I am quite new to Atomic so I guess I am missing the point here. For example, how would I make this contrived example work with atomics?

function want_to_return_early(n, m)
  @threads for  i in 1:n
      if n == m
         return true
      end
   end
   return false
end

Just to be clear, it’s not possible to terminate @threads for early, at least for now. You need to build @threads-like iteration support on top of @spawn for this.

If you are curious, I think the simplest example code is Threads.foreach:
https://github.com/JuliaLang/julia/pull/34543/files#diff-c3a80cb045a6bb5c1884c379f4fab047


But, if you just want to use something like a for loop without implementing it, you can also just use Transducers.jl. If you have a sequential version

y = nothing
for x in xs
    z = process(x)
    if should_terminate(z)
        y = z
        break
    end
end

then the parallel version is

reduce(Map(identity), xs; init = nothing) do _, x
    y = process(x)
    if should_terminate(y)
        return Reduce(y)  # equivalent to `break`
    else
        return nothing
    end
end

or equivalently

reduce(right, Map(process) |> ReduceIf(should_terminate), xs; init = nothing)
2 Likes

which is actually incorrect:

using Base.Threads: Atomic, @threads

function want_to_return_early_PLEASE_DONT_USE_THIS(n, m)
    stop = Atomic{Bool}(false)
    result = Atomic{Bool}(false)
    @threads for i in 1:n
        stop[] && return
        if n == m
            result[] = true
            stop[] = true
            return
        end
    end
    return result[]
end

However, I don’t recommend this because:

  1. It relies on an undefined behavior of @threads; i.e., return terminates the basecase iteration.
  2. It introduces an atomic read stop[]. It may suppress some compiler optimization (even in x86). But I’m not super sure about this.
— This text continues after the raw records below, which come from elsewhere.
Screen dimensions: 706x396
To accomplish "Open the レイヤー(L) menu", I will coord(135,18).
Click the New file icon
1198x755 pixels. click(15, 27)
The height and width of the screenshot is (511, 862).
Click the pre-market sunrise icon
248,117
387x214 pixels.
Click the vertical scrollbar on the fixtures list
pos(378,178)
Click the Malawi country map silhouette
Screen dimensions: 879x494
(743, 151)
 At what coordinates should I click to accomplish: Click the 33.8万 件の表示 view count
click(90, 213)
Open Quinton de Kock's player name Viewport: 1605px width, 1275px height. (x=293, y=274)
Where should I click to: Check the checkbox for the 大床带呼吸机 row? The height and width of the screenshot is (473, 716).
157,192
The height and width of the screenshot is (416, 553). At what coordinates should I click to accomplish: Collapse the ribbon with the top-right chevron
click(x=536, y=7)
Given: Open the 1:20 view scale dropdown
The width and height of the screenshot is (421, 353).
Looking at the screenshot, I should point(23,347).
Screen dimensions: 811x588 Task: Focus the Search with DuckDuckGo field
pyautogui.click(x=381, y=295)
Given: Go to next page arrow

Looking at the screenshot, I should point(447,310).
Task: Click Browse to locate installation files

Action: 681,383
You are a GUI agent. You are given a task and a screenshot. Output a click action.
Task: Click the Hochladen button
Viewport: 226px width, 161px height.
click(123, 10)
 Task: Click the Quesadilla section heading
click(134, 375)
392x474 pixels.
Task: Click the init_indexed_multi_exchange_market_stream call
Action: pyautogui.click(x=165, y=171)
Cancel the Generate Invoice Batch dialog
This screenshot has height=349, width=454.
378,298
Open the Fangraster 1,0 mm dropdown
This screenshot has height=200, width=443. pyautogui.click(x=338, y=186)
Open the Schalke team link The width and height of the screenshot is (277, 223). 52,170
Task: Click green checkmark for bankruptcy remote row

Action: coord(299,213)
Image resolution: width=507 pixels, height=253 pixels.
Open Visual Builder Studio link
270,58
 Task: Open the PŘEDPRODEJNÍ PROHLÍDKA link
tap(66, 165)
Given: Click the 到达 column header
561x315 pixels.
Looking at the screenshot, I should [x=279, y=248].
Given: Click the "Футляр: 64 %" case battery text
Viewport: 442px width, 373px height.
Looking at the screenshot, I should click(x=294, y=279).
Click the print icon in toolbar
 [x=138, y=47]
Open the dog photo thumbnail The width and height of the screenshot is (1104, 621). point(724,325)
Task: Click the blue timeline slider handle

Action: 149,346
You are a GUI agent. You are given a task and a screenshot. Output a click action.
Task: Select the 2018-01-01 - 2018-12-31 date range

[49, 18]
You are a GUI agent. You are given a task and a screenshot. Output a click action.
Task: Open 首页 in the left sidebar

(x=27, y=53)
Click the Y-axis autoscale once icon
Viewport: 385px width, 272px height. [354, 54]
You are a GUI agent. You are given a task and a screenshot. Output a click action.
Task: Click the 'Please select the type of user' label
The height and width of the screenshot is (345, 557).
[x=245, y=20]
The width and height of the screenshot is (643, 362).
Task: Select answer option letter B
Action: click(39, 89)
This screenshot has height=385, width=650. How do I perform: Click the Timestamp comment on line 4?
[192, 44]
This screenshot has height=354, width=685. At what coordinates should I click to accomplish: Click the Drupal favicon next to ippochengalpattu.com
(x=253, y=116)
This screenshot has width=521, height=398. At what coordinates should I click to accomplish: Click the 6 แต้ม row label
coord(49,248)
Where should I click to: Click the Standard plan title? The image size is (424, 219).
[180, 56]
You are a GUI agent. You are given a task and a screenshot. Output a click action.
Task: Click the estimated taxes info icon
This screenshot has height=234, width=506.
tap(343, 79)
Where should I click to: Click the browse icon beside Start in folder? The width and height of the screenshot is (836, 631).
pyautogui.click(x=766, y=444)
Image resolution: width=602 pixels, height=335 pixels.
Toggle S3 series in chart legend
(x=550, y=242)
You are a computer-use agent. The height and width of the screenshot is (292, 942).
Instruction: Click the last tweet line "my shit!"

A better strategy is to chunk the iteration and check stop[] for each chunk (rather than each iteration).

2 Likes

I don’t know enough about macros, but I am thinking would the thing I am trying to achieve be doable with a macro.

What do you mean by “doable with a macro?” If you mean that you can use a macro to support a syntax sguar for break-able threaded loop, yes, I agree that’s possible. But you need some implementation to which the macro desguars the expression.

(In fact, GitHub - JuliaFolds/FLoops.jl: Fast sequential, threaded, and distributed for-loops for Julia—fold for humans™ uses the same technology as ReduceIf in the snippet above to implement break/return/@goto. So, in a way FLoops.jl shows that it’s indeed possible. I’ll probably add threaded/distributed loop support to FLoops.jl.)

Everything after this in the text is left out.